_Assignment_
Go through the records and copy each line where the string "agent" occurs.

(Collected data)
......

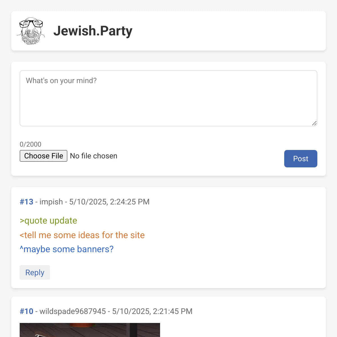Click the username wildspade9687945

[x=73, y=311]
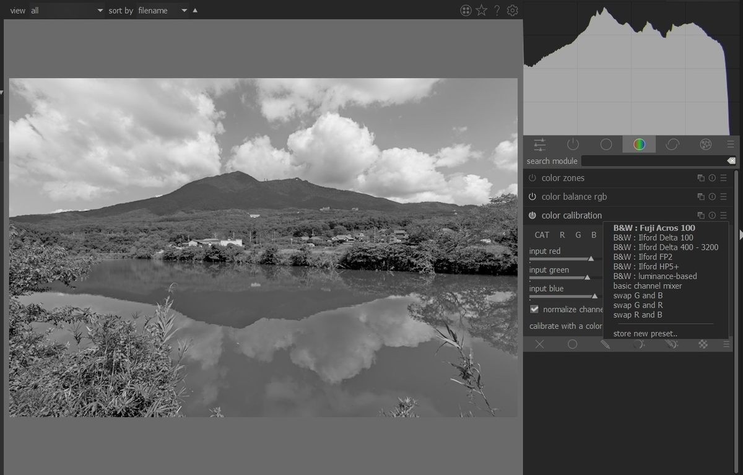Open the active modules group

tap(573, 144)
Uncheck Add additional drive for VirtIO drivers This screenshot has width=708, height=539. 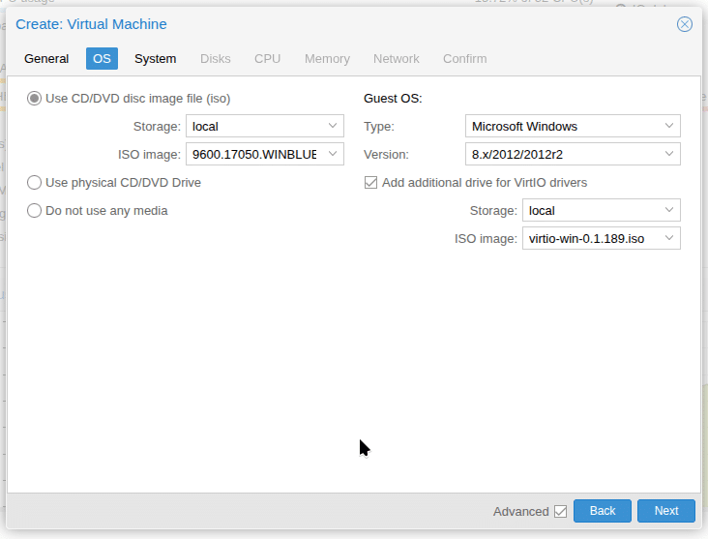click(370, 182)
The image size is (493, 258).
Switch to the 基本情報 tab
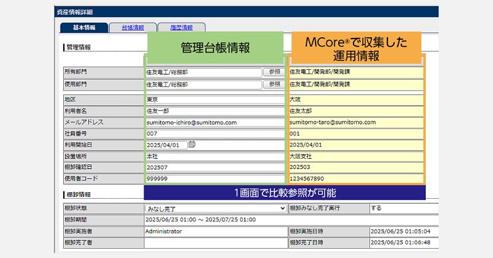[84, 28]
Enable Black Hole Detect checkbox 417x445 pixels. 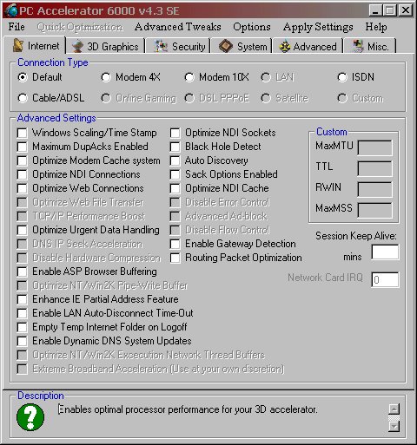coord(175,147)
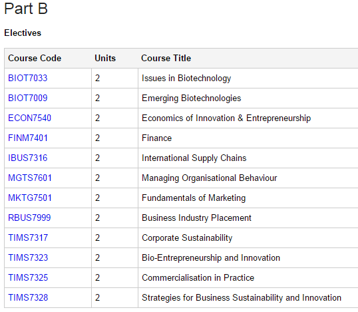Screen dimensions: 358x312
Task: Click the Course Code column header
Action: pyautogui.click(x=35, y=58)
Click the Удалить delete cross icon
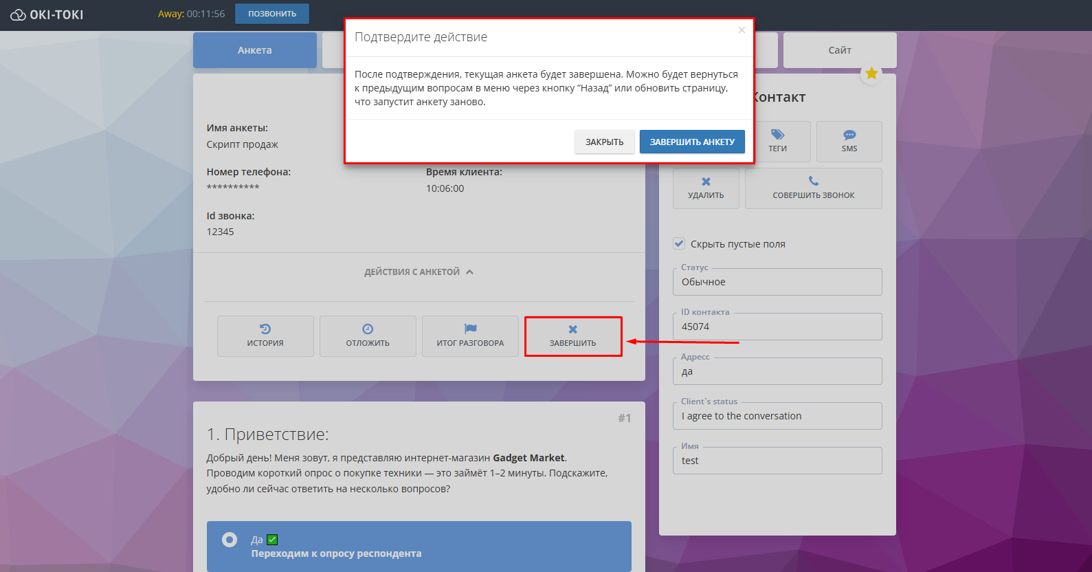 (x=706, y=182)
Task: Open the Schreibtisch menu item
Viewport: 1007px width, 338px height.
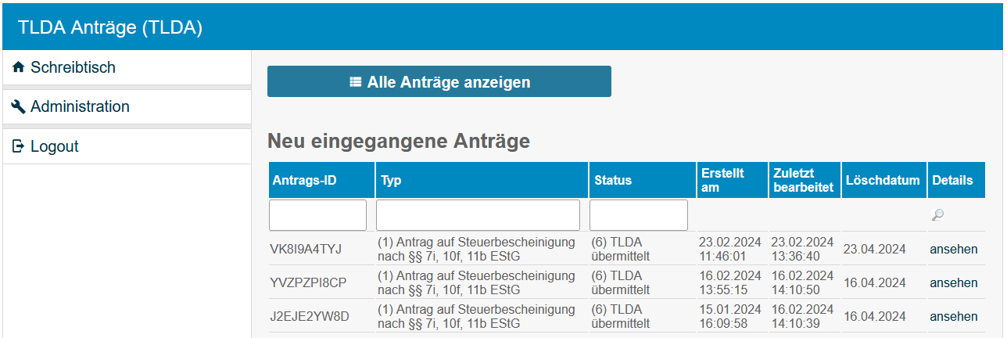Action: 73,68
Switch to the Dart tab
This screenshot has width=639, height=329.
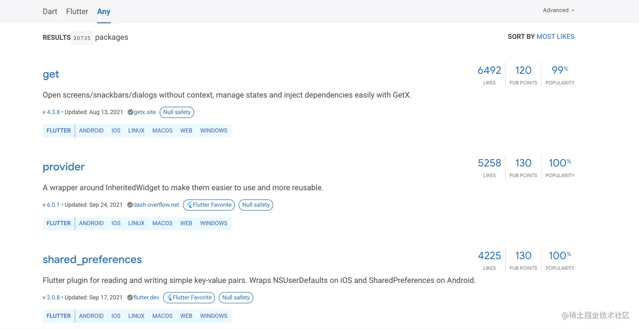point(50,11)
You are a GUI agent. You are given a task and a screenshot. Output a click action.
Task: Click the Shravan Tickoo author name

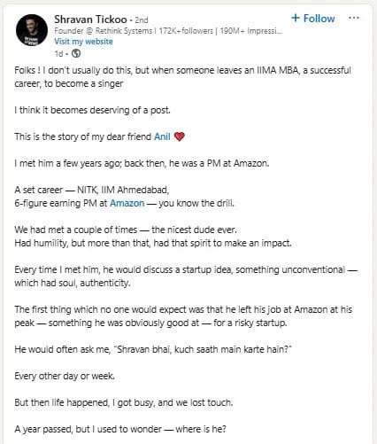click(x=90, y=19)
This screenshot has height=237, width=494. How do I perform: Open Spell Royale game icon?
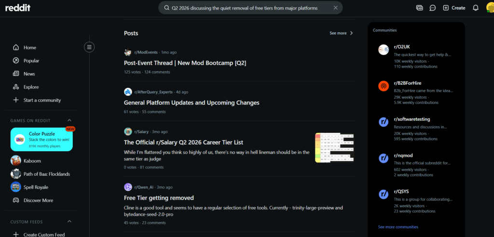(x=16, y=187)
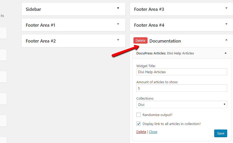
Task: Enable the Randomize output checkbox
Action: point(138,115)
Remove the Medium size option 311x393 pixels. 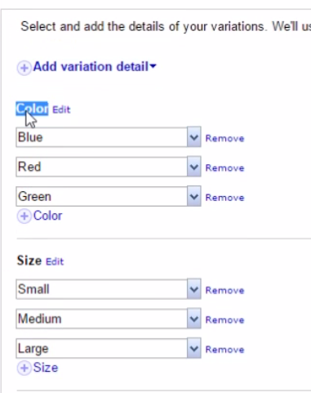coord(224,320)
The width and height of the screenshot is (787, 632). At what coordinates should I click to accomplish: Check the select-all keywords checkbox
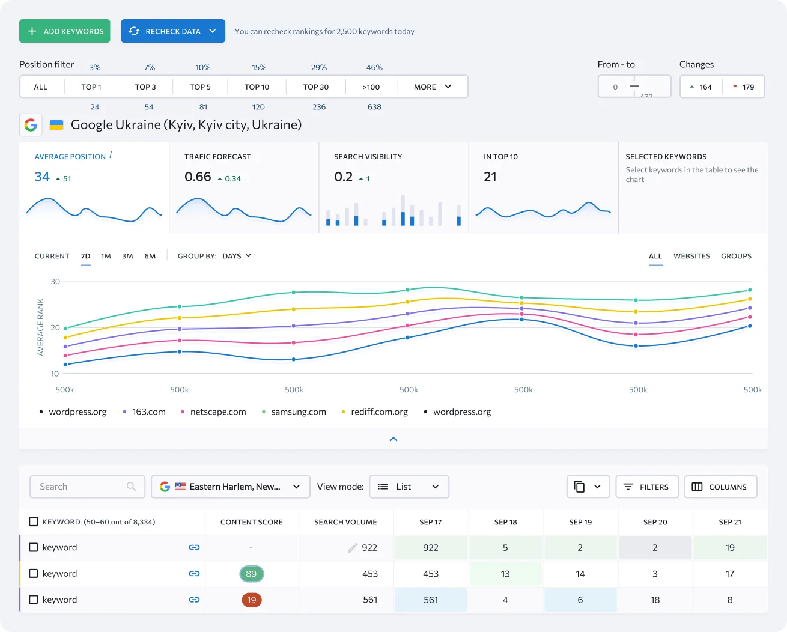click(34, 521)
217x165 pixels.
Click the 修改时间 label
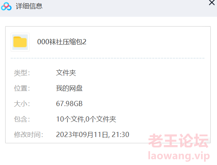point(28,134)

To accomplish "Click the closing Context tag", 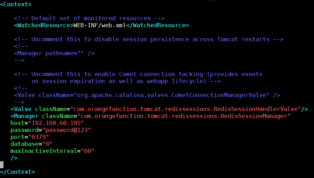I will pyautogui.click(x=18, y=172).
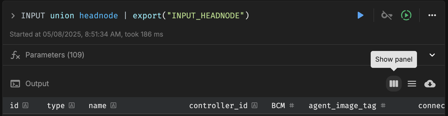This screenshot has width=448, height=116.
Task: Show the columns panel icon
Action: (x=394, y=84)
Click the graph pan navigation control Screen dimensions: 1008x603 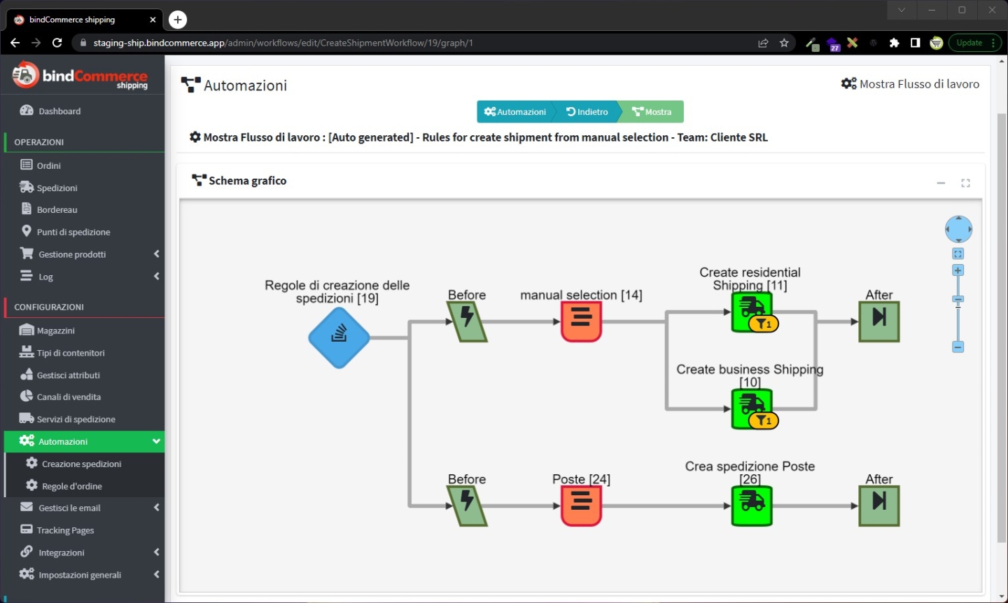958,229
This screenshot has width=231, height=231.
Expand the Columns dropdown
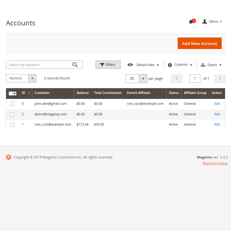180,65
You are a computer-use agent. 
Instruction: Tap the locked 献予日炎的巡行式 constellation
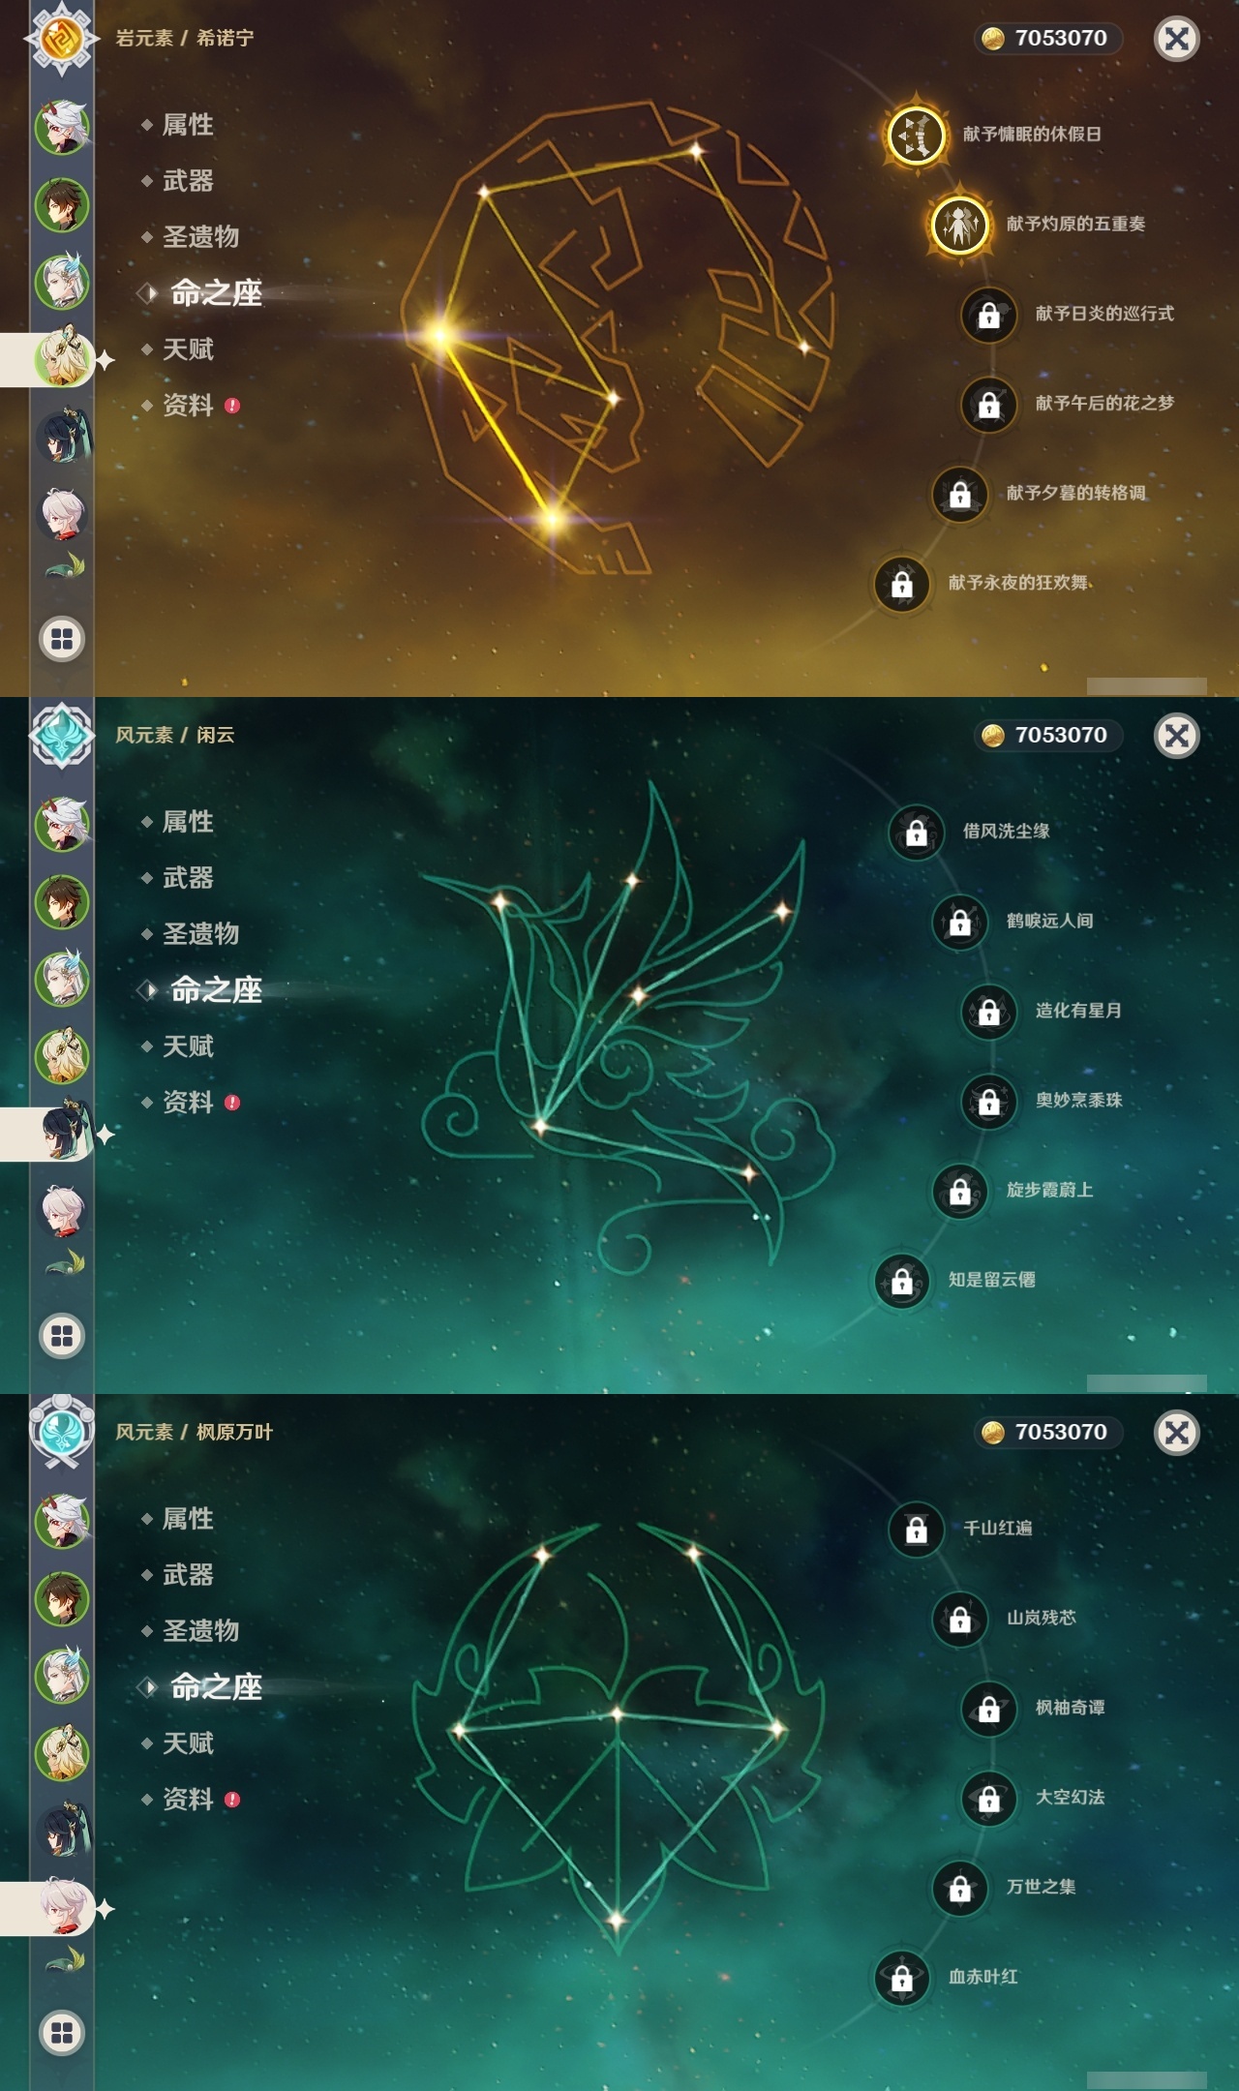pos(988,315)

......

_Exercise response_
You are a GUI agent. You are given a task and a screenshot. Output a click action.
You are a computer-use agent. 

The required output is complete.